= Beginning of Section =

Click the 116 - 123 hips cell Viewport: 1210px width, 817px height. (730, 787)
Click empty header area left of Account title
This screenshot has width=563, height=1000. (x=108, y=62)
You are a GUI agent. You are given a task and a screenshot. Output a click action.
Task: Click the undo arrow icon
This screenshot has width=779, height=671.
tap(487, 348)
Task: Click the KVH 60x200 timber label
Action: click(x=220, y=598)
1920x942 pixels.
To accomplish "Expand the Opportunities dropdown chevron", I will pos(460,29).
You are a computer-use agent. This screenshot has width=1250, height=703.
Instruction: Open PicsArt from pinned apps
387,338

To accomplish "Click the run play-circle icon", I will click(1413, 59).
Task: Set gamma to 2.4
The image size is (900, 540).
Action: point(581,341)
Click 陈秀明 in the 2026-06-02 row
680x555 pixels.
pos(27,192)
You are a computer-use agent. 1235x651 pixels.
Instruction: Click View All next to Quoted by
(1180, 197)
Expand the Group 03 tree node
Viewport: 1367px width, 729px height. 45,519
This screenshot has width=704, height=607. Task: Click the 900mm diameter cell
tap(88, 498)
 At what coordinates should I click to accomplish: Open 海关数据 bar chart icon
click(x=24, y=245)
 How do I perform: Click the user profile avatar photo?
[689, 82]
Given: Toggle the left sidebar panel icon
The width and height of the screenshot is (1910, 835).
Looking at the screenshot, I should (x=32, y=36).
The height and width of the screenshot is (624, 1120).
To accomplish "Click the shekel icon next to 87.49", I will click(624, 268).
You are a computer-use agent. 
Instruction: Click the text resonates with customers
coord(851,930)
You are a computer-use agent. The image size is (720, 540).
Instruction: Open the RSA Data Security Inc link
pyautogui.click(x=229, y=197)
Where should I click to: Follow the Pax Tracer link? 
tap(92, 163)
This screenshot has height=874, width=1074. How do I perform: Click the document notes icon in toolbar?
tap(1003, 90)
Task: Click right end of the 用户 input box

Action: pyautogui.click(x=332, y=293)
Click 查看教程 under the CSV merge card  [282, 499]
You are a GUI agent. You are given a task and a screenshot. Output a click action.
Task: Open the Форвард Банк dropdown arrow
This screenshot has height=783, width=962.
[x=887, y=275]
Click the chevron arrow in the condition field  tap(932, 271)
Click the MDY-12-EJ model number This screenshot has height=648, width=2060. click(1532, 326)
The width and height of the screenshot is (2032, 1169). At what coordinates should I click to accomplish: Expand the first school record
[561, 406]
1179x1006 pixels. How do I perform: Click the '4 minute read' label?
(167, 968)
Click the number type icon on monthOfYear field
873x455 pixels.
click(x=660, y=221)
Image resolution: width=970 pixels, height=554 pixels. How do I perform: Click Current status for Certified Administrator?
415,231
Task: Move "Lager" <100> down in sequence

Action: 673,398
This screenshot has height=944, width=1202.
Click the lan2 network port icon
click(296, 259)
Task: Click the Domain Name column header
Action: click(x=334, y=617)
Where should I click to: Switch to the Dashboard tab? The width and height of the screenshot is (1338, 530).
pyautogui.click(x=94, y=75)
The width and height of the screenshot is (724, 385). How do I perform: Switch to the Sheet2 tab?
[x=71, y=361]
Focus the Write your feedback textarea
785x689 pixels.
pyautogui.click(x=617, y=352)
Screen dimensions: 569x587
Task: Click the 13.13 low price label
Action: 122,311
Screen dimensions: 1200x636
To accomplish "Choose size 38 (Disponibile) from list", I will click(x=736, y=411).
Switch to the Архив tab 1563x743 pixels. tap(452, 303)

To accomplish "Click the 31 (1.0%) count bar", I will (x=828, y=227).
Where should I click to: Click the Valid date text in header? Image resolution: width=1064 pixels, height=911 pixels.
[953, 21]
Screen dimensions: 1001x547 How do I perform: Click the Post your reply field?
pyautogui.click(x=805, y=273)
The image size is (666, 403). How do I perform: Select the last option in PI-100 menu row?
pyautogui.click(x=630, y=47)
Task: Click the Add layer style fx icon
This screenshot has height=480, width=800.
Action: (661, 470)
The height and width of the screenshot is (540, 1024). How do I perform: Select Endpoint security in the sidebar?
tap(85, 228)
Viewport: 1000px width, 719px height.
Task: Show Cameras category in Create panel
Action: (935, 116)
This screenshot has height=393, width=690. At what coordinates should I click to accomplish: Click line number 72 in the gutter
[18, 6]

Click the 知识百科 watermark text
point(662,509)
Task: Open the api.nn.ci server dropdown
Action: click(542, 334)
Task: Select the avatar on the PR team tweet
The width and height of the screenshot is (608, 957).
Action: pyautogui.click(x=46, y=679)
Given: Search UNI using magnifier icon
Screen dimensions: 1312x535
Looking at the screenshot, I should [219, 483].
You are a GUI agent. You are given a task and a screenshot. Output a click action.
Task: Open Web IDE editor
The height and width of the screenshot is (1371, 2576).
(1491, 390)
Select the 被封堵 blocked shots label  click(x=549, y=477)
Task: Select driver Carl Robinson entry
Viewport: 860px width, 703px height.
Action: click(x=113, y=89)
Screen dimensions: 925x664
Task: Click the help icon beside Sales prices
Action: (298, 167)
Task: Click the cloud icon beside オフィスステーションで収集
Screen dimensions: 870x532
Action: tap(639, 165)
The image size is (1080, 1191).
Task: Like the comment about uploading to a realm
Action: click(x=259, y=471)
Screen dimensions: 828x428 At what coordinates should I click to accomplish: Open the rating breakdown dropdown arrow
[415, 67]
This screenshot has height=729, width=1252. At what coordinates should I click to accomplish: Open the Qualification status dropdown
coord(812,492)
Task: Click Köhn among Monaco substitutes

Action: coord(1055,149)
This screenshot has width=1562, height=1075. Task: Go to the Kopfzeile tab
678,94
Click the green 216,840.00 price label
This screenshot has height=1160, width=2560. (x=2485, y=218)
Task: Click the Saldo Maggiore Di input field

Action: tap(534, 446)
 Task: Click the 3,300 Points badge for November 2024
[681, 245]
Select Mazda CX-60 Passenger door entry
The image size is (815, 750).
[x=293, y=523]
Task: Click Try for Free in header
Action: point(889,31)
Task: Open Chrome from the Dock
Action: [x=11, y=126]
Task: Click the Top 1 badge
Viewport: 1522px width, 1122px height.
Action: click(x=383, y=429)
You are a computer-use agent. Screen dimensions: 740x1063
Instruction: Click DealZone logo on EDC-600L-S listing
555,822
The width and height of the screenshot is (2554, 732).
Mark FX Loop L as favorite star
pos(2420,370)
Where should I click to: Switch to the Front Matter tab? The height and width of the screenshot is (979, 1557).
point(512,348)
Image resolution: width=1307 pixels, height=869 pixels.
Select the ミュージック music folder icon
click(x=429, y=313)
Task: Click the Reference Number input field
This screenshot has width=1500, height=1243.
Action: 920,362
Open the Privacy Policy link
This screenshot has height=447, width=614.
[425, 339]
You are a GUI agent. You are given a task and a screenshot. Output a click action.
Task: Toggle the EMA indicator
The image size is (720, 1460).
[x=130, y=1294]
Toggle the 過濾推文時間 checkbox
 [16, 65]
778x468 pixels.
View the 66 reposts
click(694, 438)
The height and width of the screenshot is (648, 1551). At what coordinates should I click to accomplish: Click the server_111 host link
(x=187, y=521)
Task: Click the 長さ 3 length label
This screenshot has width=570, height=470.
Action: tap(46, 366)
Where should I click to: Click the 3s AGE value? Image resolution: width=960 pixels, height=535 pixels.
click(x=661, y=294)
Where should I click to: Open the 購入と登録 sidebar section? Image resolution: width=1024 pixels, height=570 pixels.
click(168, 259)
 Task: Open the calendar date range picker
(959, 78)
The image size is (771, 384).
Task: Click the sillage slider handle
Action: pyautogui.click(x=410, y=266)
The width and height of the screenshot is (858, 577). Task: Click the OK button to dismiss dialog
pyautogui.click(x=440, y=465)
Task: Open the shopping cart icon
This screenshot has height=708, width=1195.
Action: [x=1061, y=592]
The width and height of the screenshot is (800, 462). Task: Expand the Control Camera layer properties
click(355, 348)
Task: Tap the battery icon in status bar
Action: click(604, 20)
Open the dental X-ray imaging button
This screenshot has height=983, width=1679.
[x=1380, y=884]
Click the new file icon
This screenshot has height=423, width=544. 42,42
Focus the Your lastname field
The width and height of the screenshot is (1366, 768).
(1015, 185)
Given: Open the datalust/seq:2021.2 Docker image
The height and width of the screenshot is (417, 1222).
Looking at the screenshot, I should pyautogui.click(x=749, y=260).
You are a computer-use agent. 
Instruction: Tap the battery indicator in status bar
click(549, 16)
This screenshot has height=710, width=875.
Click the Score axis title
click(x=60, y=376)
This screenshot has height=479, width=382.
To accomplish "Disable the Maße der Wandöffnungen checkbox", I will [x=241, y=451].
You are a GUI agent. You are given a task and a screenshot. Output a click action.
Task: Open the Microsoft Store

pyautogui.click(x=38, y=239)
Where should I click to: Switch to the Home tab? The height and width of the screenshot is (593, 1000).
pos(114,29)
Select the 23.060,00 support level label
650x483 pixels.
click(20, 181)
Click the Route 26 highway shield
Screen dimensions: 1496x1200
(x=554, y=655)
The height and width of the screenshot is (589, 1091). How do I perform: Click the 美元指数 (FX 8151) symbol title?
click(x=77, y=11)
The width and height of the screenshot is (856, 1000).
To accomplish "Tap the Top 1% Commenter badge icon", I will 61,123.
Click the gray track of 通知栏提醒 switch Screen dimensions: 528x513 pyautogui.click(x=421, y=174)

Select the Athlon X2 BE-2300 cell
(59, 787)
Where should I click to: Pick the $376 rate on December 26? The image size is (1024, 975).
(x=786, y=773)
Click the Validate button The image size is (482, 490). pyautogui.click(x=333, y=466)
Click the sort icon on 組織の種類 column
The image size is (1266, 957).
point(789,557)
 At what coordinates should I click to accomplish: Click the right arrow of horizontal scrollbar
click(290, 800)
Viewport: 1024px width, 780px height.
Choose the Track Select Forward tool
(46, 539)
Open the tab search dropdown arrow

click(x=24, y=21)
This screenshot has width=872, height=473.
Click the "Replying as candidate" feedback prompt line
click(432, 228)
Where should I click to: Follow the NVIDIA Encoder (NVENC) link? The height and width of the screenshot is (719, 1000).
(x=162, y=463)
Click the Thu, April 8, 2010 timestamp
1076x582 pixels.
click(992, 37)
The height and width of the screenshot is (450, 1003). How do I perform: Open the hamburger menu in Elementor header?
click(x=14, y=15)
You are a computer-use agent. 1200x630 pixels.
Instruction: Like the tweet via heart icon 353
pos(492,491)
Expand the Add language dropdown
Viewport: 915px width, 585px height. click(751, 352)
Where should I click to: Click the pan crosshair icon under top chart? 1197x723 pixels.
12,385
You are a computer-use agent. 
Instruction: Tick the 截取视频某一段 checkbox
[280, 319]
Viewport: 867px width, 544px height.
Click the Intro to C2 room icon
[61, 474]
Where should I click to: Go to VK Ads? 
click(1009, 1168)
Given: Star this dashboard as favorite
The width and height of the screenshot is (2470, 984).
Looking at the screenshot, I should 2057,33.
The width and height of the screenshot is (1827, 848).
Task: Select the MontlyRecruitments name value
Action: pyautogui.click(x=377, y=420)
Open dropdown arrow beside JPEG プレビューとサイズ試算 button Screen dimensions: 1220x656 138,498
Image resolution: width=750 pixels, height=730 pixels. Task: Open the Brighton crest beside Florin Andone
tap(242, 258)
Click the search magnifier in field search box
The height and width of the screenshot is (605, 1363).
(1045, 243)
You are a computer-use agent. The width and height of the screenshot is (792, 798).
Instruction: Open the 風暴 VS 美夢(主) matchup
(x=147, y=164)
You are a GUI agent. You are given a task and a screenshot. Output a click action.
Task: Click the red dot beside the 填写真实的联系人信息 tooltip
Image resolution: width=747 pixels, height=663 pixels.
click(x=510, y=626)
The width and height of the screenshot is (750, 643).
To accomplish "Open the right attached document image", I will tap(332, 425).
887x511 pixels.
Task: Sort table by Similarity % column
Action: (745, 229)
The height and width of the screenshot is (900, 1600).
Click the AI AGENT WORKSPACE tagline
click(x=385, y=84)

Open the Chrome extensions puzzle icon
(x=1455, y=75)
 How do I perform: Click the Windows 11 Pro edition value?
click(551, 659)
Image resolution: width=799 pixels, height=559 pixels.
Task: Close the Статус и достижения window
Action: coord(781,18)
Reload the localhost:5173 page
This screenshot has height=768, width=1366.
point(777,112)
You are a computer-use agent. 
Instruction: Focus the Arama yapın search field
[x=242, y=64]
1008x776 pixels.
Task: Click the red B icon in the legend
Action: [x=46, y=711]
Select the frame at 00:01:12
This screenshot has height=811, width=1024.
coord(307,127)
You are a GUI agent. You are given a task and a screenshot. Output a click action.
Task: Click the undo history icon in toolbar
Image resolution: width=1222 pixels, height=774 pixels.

= End of Section =

## [Exercise directions]
Looking at the entries, count the lines where the word "magnifier" appears, and state the count by itself.

## [Answer to the problem]
2